Felon's frequent flier miles sought 'Ingenious' use of seizure laws targets Md. drug trafficker

March 31, 1996|By Scott Higham | Scott Higham,SUN STAFF

An article in yesterday's editions about federal prosecutors seeking a drug trafficker's frequent flier miles incorrectly identified one of the prosecutors. His name is Richard Kay.

The Sun regrets the error.

For running drugs along the East Coast, Robert Michael Pate figured he lost just about everything.

First, he went to prison. Then federal prosecutors seized his house in Florida and his bank accounts in Baltimore. Now they want one last thing from the marijuana smuggler -- his frequent flier miles.
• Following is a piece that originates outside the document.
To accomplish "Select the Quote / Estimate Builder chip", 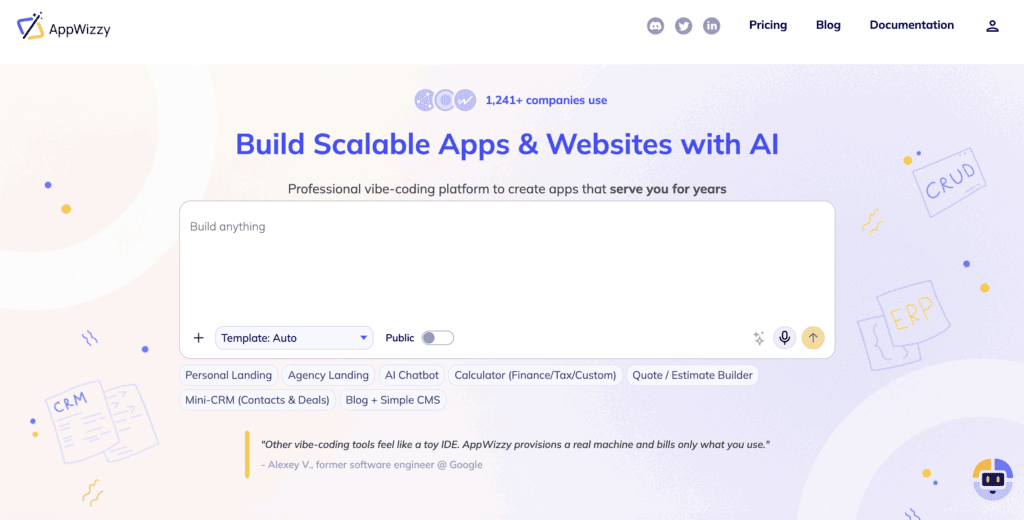I will (x=692, y=375).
In what appears to be the first case of its kind in the country, federal prosecutors are claiming that the 117,705 miles Pate racked up while flying between Baltimore, Philadelphia, Newark, and Toronto on USAir were earned in the course of his bustling drug business.


Prosecutors say that, instead of benefiting Pate, the miles -- enough for three trips to the Caribbean -- should be converted into plane tickets and used to help local law enforcement agencies pursue other drug traffickers.

"I think it's ingenious," said U.S. Attorney Lynne A. Battaglia, whose office filed the forfeiture claim for Pate's frequent flier miles in U.S. District Court in Baltimore a few weeks ago.

Pate won't put up a fight to keep his miles.

"He's in prison," said his attorney, David B. Irwin. "He's not going anywhere."

For years, the Justice Department has been pursuing drug traffickers, mobsters and other criminals after their convictions, seizing everything tied to their trades -- boats, planes, cars, homes, cash and the contents of their bank accounts.

Emboldened by recent court rulings upholding the seizures, prosecutors are expanding their use of forfeiture laws created during the Reagan administration to punish criminals and reward law enforcement agencies, which share seized cash and property.

Two weeks ago, the U.S. Supreme Court ruled that the Constitution permits police and prosecutors to seize property used in a crime -- even when the owner was not a participant.

Ever since Pate pleaded guilty to drug charges two years ago, federal prosecutors and detectives in Baltimore County have been wondering whether they could seize his miles. They sent electronic messages to U.S. attorneys around the nation, asking other prosecutors for guidance.

The response: No one ever tried to seize frequent flier miles.

Prosecutors made Robert Michael Pate their test case.

The case against Pate, 49, began four years ago, when Baltimore County detectives, and agents with the Internal Revenue Service and U.S. Customs Service began tracking a huge marijuana and hashish smuggling ring operating out of Sparks in Baltimore County.

Flights from 1987 to 1993

Over the years, tons of marijuana and hash were shipped from Texas and the West Coast to Baltimore County. Pate hopped onto USAir flights between 1987 and 1993 to arrange dope deals for the ring, according to court files and drug investigators.

Investigators followed Pate up and down the East Coast -- back and forth from Maryland and Pennsylvania, New Jersey and Canada. In 1993, investigators searched a locker Pate was renting at Fullerton Mini Storage in Baltimore.

Inside, they found 2 pounds of marijuana, $5,695 in cash and Pate's financial records.

Arrested on possession and conspiracy charges, Pate confessed to everything -- including how he used the flights to carry out his trade. As part of his plea deal with federal prosecutor Jefferson Gray, Pate agreed to cooperate with investigators and forfeit most of his belongings.

A federal judge will decide whether the miles should be considered as assets and confiscated under forfeiture laws.

Pate pleaded guilty to drug conspiracy charges in September and was sentenced to 18 months in prison. He is expected to be released to a halfway house sometime this summer.

Pate racked up miles in two USAir accounts: 110,663 miles under his real name, another 7,042 miles under one of his many aliases, Raymond Douglas Freeman. Together, the miles are enough for four domestic flights, or three trips to the Caribbean, Mexico or Canada.

'Piqued my interest'

"It's something that's never been tried before, and it piqued my interest," said Baltimore County Detective Keith Gale, the lead investigator in the case, who came up with the frequent flier idea.

"We were discussing strategies, and I started to think: 'Why should he get to keep those frequent flier miles?' "

Detective Gale said he contacted lawyers for USAir. They told him the miles were not worth anything without being converted into awards. The lawyers said they would transfer the miles from Pate's account into awards if the airline was ordered to do so by a judge.

"We will do whatever the courts tell us to do," USAir spokesman Paul Turk said.

Mr. Turk said the airline has been previously asked to turn over frequent flier miles in divorce cases and bankruptcy proceedings because they are considered assets in those civil proceedings. This request, stemming from a criminal case, seems to be a first.